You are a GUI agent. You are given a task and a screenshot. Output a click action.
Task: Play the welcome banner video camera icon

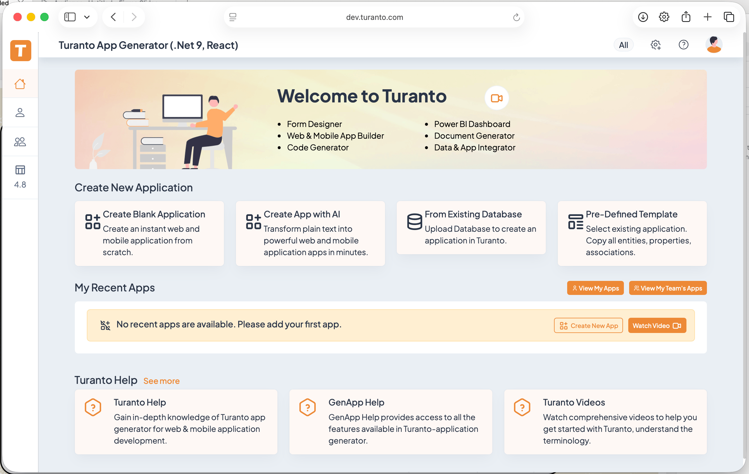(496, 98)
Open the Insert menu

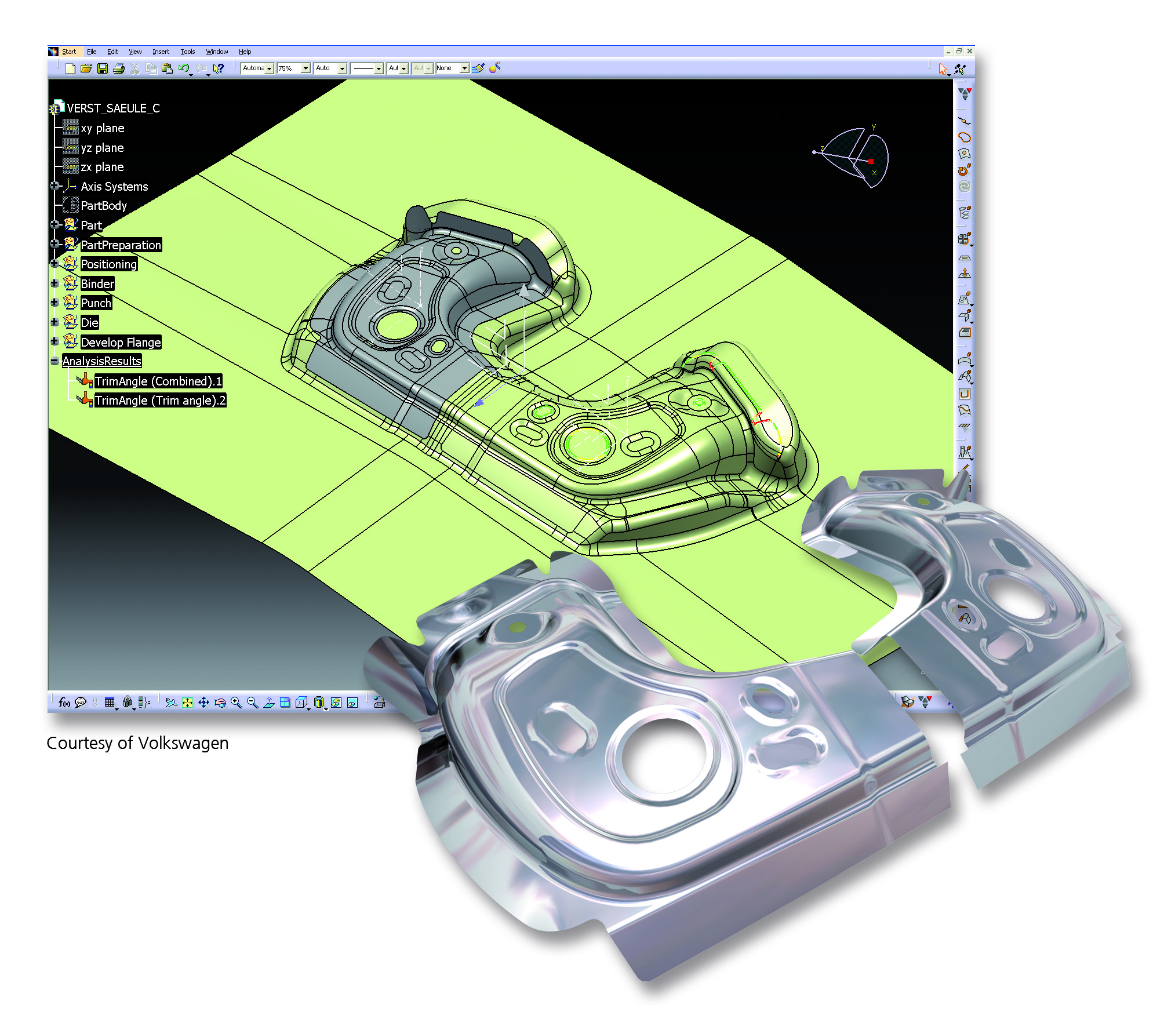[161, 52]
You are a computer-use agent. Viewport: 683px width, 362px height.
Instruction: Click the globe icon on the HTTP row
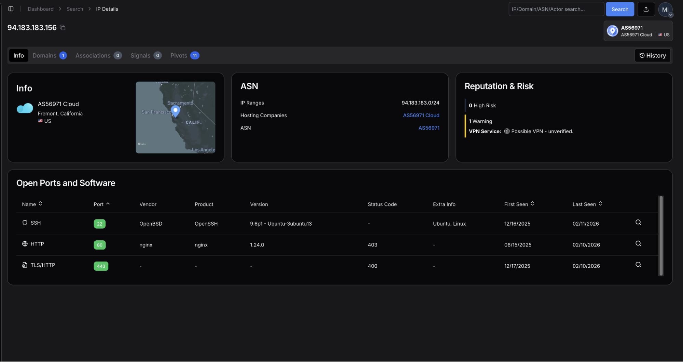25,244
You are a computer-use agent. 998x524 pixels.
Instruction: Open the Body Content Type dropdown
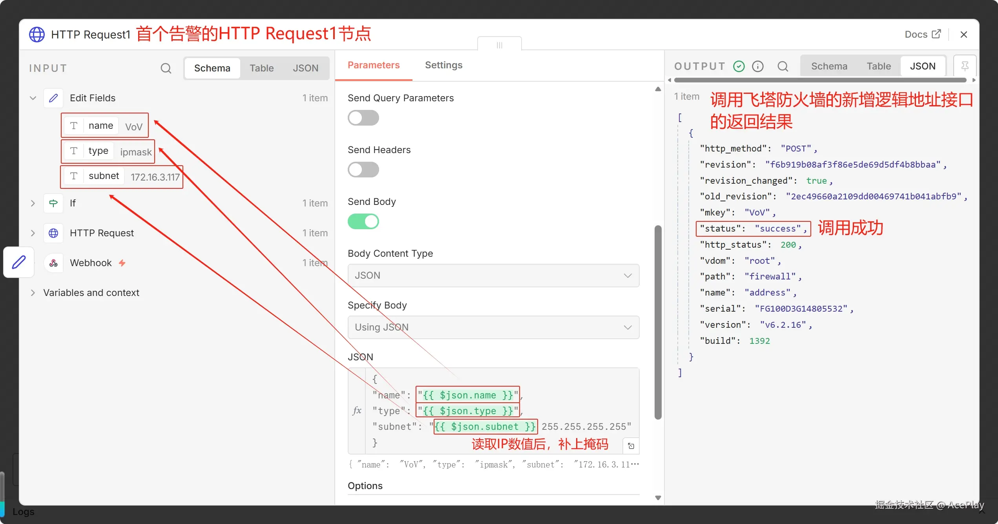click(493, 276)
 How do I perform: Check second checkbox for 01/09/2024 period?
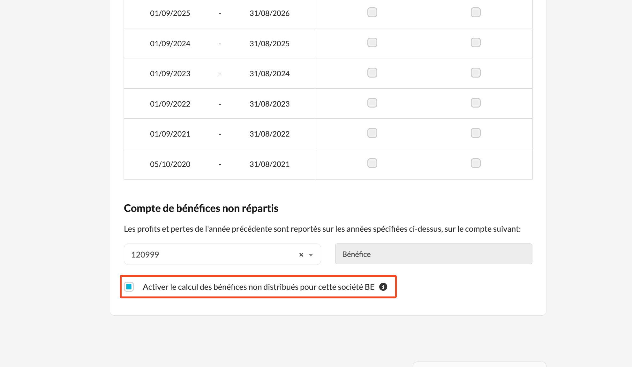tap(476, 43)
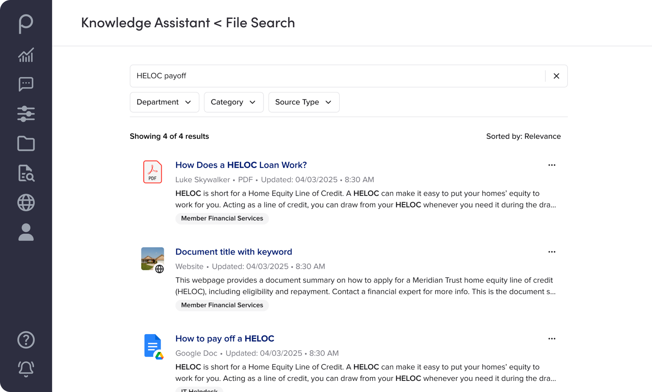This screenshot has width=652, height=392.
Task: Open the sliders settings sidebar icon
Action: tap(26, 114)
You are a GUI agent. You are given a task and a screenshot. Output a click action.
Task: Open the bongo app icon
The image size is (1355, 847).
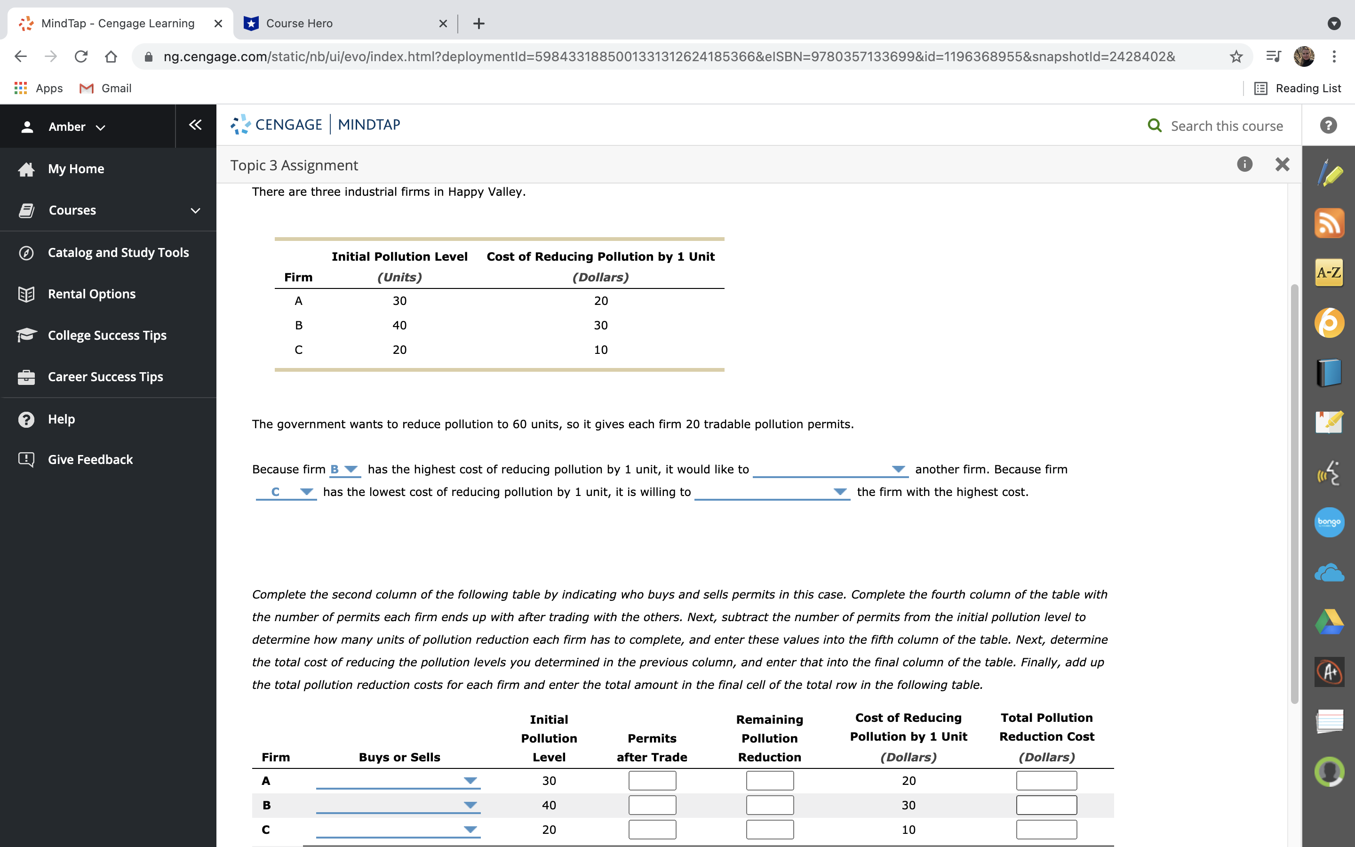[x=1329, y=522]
=====
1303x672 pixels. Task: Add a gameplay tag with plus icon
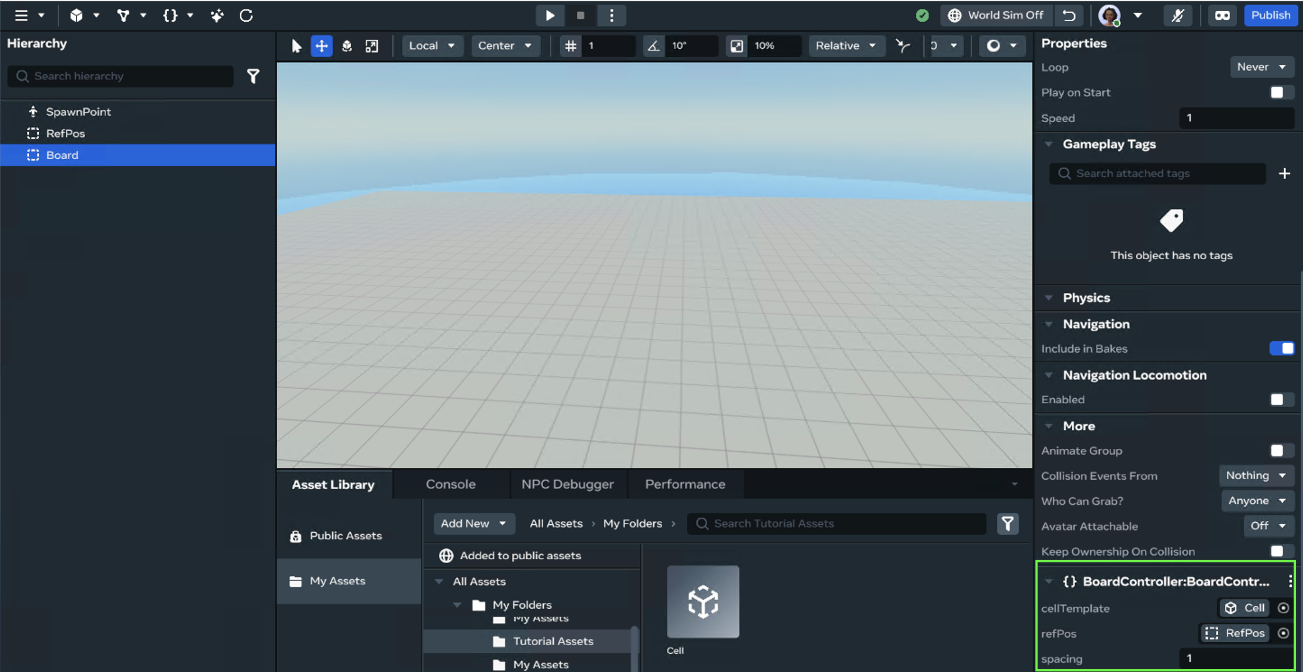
=====
_What you will do_.
Where a line of the data holds "computer", show that line.

_Written response_.
You are a computer-use agent. Viewport: 683px width, 362px height.
You are a computer-use agent. 998x524 pixels.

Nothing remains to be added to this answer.